Meetup #101

On Juggling, Dr. Seuss and Feature Stores for Real-time AI/ML

Real-time ML-based applications are on the rise but deploying them at scale for large datasets with low latency and high throughput is challenging. This talk discusses the important role of feature stores for machine learning in deploying these applications. By exploring a number of use cases in production, we see how the choice of online data store and the feature store data architecture play important roles in determining its performance and cost. Throughout the presentation, Nava illustrates key points by connecting them to juggling and Dr. Seuss! Stay tuned :)

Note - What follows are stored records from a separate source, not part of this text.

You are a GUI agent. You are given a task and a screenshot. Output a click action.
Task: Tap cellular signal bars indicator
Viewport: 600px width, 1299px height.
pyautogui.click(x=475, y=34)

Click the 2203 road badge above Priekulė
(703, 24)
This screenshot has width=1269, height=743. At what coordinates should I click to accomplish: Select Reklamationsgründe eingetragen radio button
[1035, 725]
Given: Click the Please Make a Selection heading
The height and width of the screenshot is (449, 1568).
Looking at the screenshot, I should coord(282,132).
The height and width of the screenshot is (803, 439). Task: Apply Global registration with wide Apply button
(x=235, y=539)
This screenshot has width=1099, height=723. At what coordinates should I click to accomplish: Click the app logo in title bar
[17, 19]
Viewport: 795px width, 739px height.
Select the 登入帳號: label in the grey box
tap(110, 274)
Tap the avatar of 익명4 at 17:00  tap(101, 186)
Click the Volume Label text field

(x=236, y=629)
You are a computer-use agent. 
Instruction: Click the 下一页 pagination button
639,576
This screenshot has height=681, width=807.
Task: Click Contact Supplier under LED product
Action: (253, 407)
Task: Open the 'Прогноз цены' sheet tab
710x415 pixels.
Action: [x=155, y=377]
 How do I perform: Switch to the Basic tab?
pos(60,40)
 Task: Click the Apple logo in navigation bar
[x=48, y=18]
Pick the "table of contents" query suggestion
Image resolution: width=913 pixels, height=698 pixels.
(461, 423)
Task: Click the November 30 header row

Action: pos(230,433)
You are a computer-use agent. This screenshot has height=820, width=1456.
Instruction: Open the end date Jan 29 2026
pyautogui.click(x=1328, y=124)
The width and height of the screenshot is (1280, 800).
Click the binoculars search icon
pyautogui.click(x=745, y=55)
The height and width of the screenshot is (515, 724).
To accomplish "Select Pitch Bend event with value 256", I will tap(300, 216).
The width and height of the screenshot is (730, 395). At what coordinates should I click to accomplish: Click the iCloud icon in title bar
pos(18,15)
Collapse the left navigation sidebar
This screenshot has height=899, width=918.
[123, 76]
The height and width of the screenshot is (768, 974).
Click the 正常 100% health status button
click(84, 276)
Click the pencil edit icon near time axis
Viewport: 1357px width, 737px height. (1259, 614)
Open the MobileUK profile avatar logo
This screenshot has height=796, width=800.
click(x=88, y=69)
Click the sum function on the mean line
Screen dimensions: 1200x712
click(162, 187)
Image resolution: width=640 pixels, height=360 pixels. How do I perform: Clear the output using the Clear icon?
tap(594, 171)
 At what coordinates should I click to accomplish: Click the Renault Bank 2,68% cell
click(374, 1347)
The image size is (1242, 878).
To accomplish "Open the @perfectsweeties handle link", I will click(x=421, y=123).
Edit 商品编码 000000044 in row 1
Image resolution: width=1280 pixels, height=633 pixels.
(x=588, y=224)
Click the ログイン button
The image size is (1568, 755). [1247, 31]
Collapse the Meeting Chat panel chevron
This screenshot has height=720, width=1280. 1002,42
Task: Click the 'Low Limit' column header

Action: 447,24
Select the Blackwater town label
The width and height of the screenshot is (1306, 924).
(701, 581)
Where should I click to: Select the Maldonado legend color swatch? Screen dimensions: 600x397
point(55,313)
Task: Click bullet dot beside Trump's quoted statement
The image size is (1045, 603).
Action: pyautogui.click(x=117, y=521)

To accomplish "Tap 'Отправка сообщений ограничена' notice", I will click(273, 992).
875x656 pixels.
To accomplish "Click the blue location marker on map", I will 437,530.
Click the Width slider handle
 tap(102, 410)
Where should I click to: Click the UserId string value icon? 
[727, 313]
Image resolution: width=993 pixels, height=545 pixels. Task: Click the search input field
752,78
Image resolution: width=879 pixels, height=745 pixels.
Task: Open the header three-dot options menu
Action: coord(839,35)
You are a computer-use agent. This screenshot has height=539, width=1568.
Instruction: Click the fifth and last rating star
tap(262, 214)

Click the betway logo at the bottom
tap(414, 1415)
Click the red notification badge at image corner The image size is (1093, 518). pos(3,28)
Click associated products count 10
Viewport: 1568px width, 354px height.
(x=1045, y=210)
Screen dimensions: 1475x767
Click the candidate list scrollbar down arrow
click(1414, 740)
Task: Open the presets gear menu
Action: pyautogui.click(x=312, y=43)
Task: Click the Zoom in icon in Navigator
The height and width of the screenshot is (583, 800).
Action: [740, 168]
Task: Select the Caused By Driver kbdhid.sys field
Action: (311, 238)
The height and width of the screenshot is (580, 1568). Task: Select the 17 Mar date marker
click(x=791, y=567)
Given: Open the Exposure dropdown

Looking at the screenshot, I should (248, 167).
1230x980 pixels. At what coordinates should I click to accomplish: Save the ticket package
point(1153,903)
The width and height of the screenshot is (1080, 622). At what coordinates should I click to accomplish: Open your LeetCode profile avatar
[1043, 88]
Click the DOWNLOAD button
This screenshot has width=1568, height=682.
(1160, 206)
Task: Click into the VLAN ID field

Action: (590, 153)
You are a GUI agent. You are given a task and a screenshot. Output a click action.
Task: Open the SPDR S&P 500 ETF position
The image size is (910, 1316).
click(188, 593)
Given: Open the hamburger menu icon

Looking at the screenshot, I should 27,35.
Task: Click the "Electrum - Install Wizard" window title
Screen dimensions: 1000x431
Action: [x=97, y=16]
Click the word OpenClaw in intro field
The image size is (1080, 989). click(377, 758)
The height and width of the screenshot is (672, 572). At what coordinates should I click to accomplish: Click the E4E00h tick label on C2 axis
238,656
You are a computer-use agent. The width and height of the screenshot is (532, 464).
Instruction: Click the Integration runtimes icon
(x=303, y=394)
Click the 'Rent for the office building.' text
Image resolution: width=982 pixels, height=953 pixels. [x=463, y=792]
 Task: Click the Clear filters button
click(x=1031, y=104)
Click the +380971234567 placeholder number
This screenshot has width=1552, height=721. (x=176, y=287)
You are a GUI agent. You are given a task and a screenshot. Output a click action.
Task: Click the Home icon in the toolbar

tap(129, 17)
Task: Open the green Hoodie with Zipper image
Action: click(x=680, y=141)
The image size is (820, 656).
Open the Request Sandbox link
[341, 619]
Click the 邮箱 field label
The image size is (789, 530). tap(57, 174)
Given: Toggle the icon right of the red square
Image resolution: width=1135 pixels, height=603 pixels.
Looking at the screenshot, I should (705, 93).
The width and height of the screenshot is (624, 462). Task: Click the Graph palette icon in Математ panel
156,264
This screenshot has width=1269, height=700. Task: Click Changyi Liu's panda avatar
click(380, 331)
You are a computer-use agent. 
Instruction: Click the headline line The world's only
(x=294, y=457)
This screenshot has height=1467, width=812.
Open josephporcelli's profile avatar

- Real-time AI/ML rely on super-fast data stores for serving features or data inputs for model online predictions/ inference - These data stores are often called ‘online stores’ or ‘online feature stores’ and are the critical component of the real-time data layer for AI/ML - There are significant differences in the performance and cost of feature stores, depending on the architecture, supported types of features, and components selected (as the feature server and online store). - Online Stores together with Offline Stores make up an emerging logical component called Feature Store, which is becoming the cornerstone of MLOps - Microsoft Azure SQL DB, Google BigQuery, AWS Redshift, and Snowflake are examples of excellent choices for offline store - There are different architectures and implementation options for implementing a Feature Store - from open-source, build from scratch, buy or subscribe  - Redis OSS is a great option to start with for the online store, moving on to Redis Enterprise Cloud as you scale for higher availability, persistence, management simplicity, 24x7 support, and cost savings with multi-tenancy and Redis on Flash

In this episode

Nava Levy

Nava Levy

Developer Advocate for Data Science and MLOps, Redis

Nava is a Developer Advocate for Data Science and MLOps at Redis. She started her career in tech with an R&D Unit in the IDF and later had the good fortune to work with and champion Cloud, Big Data, and DL/ML/AI technologies just as the wave of each of these was starting. Nava is also a mentor at the MassChallenge accelerator and the founder of LerGO—a cloud-based EdTech venture. In her free time, she enjoys cycling, 4-ball juggling, and reading fantasy and sci-fi books.


Demetrios Brinkmann

Demetrios Brinkmann


Demetrios is one of the main organizers of the MLOps community and currently resides in a small town outside Frankfurt, Germany. He is an avid traveller who taught English as a second language to see the world and learn about new cultures. Demetrios fell into the Machine Learning Operations world, and since, has interviewed the leading names around MLOps, Data Science, and ML. Since diving into the nitty-gritty of Machine Learning Operations he felt a strong calling to explore the ethical issues surrounding ML. When he is not conducting interviews you can find him making stone stacking with his daughter in the woods or playing the ukulele by the campfire.